## [Exercise instructions]
Return every line of the material below word for word, but leave the pictures out.

## [Data supplied]
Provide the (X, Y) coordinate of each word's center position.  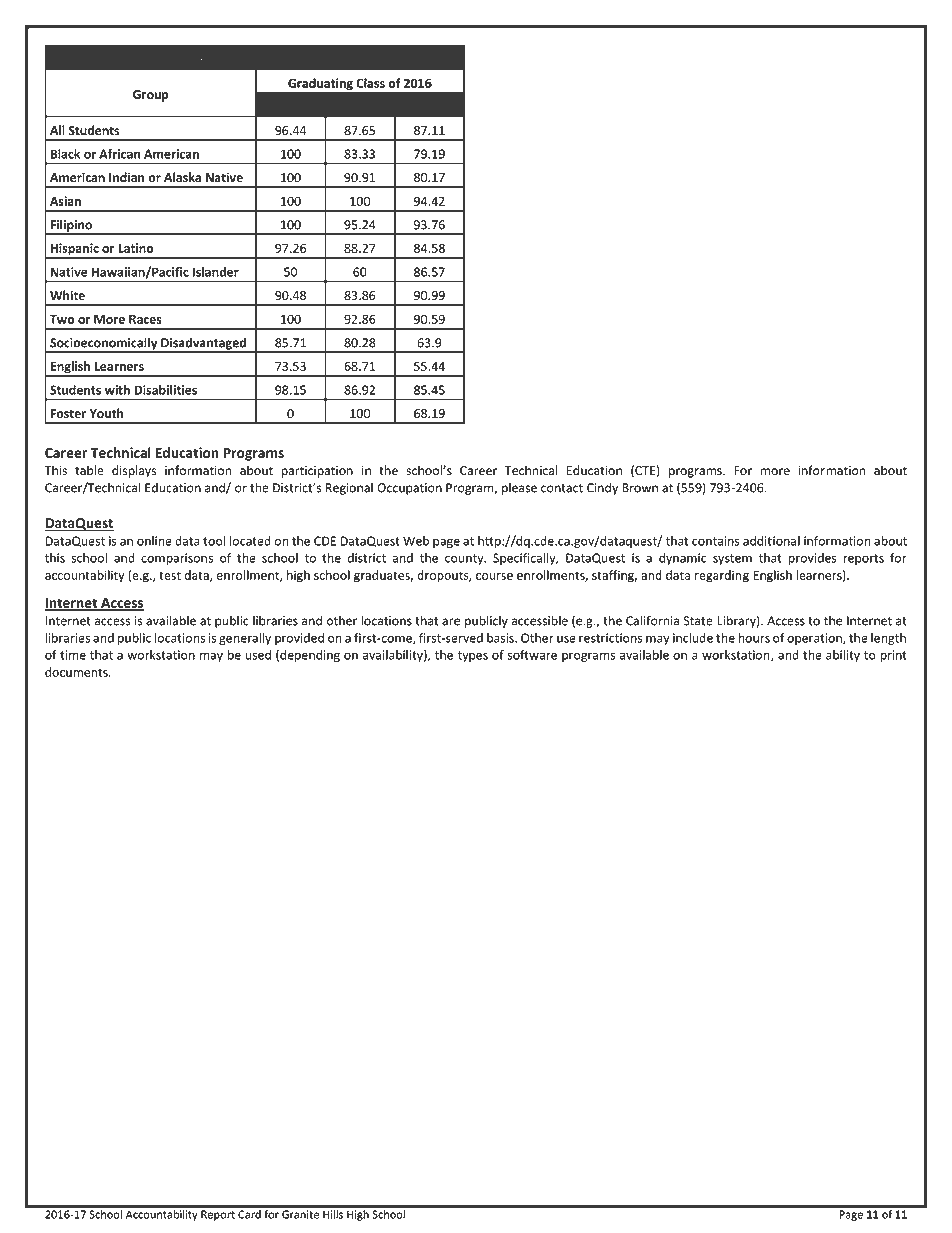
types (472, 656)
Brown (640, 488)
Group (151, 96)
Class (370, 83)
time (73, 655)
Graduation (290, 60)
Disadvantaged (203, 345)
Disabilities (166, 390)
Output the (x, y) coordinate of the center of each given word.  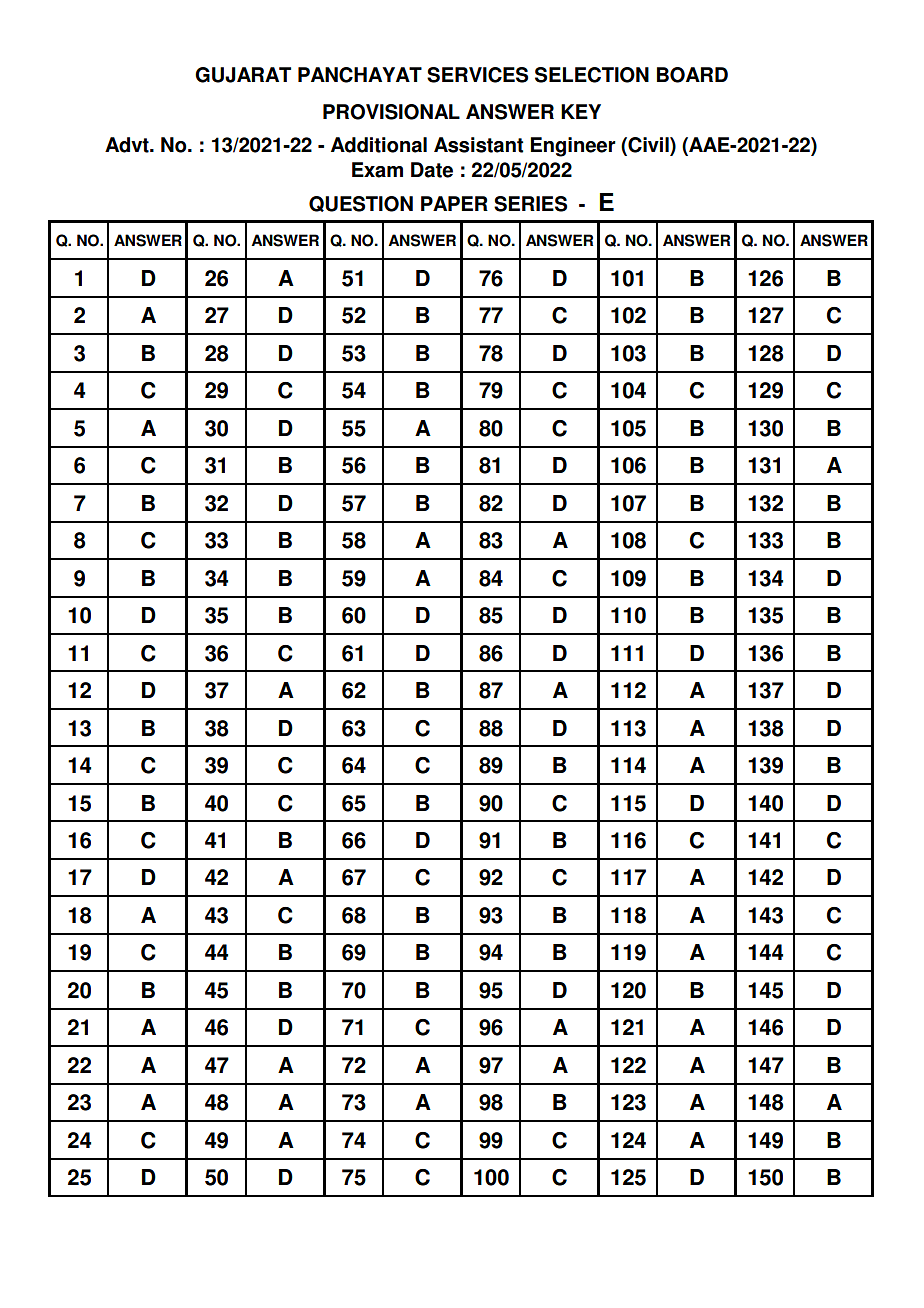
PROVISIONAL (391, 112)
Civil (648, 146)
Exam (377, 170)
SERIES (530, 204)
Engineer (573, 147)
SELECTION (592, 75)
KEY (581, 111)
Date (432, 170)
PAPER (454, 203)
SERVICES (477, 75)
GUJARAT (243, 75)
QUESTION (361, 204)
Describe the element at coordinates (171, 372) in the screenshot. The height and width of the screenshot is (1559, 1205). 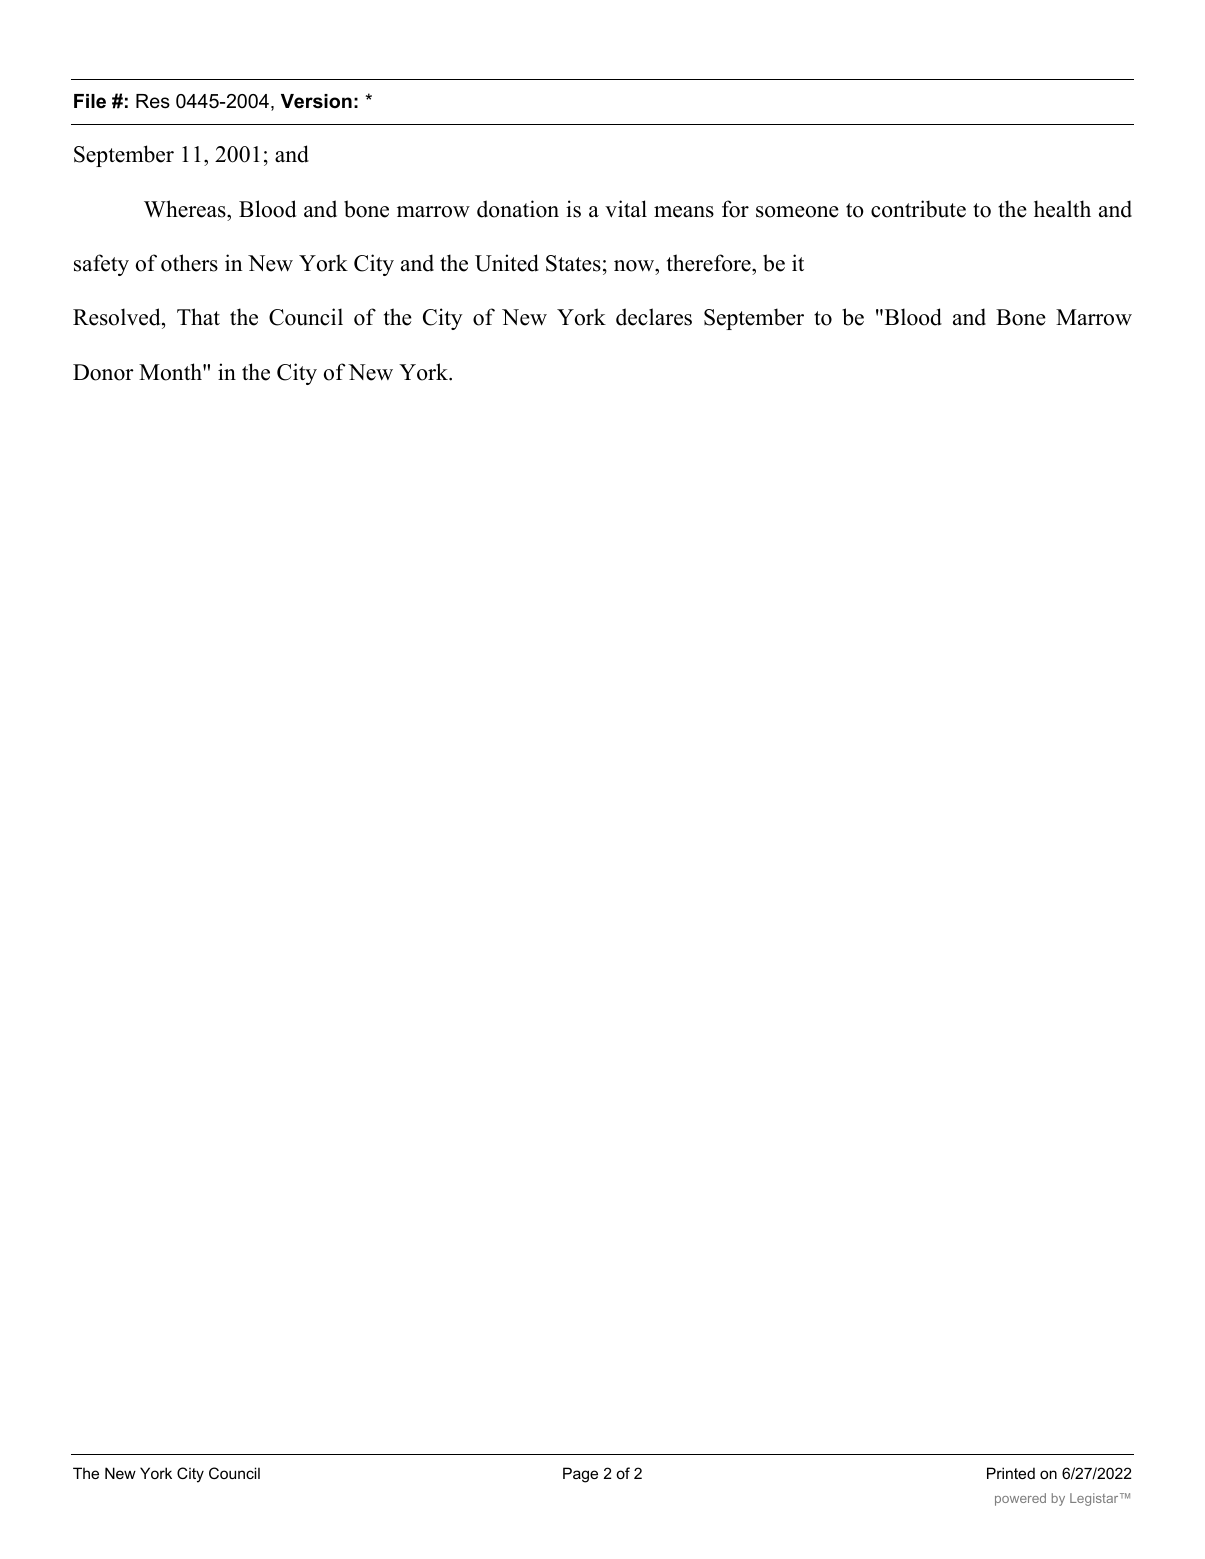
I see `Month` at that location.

## [Task solution]
Provide the (X, Y) coordinate of each word's center position.  
types (472, 656)
Brown (640, 488)
Group (151, 96)
Class (370, 83)
time (73, 655)
Graduation (290, 60)
Disadvantaged (203, 345)
Disabilities (166, 390)
Output the (x, y) coordinate of the center of each given word.  
PROVISIONAL (391, 112)
Civil (648, 146)
Exam (377, 170)
SERIES (530, 204)
Engineer (573, 147)
SELECTION (592, 75)
KEY (581, 111)
Date (432, 170)
PAPER (454, 203)
SERVICES (477, 75)
GUJARAT (243, 75)
QUESTION (361, 204)
Describe the element at coordinates (171, 372) in the screenshot. The height and width of the screenshot is (1559, 1205). 
I see `Month` at that location.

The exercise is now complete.